Large stables have been built In the city of Dedougou, and farmers who focus exclusively on pig breeding have been trained and hired. A pig bred there can weigh as much as 80 kilograms. Any surpluses from sales are then passed on to the savings and loan groups. The assets accumulated in this manner are then made available to other farmers in the form of microloans. The system works well, and allows families to make use of these funds to finance their own small animal husbandry projects.
Poultry and fish farming
Before NAK-karitativ and its partner organisation started their work, the group known as Wend Naam, based near Kedougou (some 100 kilometres west of Ouagadougou), had only been able to operate its collective poultry farming project on a part-time basis in order to supplement their meagre income as welders, teachers, or kiosk-owners. “We must often send our children to bed hungry as a result of our low income,” the project leader was told again and again. In the meantime, statements such as this have become quite rare, as the situation has improved with the support of the aid agency.
After observing the market, the idea came up to build up a poultry farm on a plot of land in the village. The project began with 300 laying hens and 30 roosters. Guinea fowl were also bred. The eggs are hatched in twelve incubators, thus producing a supply of chicks for other customers. The station where the chicks are raised generates its own electricity with a solar power system. The poultry operation is also supplemented by vegetable farming during the dry season.
It is also worth taking a closer look at fish which, as a staple food in Burkina Faso, should never be missing from the table. Fish consumption provides the proteins that are essential for life, especially considering the malnutrition that is frequently encountered in the region.

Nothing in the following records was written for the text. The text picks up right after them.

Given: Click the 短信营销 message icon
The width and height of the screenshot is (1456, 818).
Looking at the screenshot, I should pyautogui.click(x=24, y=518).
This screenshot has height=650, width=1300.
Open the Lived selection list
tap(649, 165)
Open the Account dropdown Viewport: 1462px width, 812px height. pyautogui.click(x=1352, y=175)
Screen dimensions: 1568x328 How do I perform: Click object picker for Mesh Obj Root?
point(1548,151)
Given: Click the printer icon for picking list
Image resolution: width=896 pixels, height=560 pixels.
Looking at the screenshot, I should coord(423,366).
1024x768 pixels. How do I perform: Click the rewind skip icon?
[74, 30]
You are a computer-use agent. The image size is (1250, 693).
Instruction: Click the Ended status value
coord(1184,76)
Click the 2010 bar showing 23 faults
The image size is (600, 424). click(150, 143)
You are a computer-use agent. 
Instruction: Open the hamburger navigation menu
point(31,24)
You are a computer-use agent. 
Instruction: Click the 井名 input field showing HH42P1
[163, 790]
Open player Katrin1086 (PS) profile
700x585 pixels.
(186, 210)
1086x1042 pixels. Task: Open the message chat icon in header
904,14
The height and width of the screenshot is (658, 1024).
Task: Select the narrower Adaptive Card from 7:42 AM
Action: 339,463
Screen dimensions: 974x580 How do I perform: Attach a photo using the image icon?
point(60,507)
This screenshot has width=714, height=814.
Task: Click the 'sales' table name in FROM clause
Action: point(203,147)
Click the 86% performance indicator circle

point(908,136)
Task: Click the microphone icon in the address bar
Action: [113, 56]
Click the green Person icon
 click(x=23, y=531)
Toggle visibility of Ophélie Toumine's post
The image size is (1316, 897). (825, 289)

Fish production is also significantly cheaper than meat production. It is important to remember that Burkina Faso, as a landlocked country, is dependent on imports for fish. And that is expensive! After fish stocks rapidly declined due to overfishing and the pollution of the local rivers, the farmers’ group known as La Paix initiated a fishing project. The land for construction of the breeding stations has already been found and laid out accordingly.
The current situation
All four forms of food security (sesame, pork, poultry, and fish) require intensive support and encouragement. Project implementation is not always easy, as the difficult infrastructural conditions—such as interrupted supply chains for feed and seeds, falling groundwater levels, animal diseases, or inadequate vaccines—often cause great difficulties for smallholders.
Not every project runs smoothly from the start. The knowledge gained from these projects can be applied to other regions in West Africa. The COVID-19 pandemic has led to a tense food production situation in the West African countries. NAK-karitativ is preparing targeted aid measures.
This report appeared for the first time in the Unsere Familie magazine, issue 11|2020.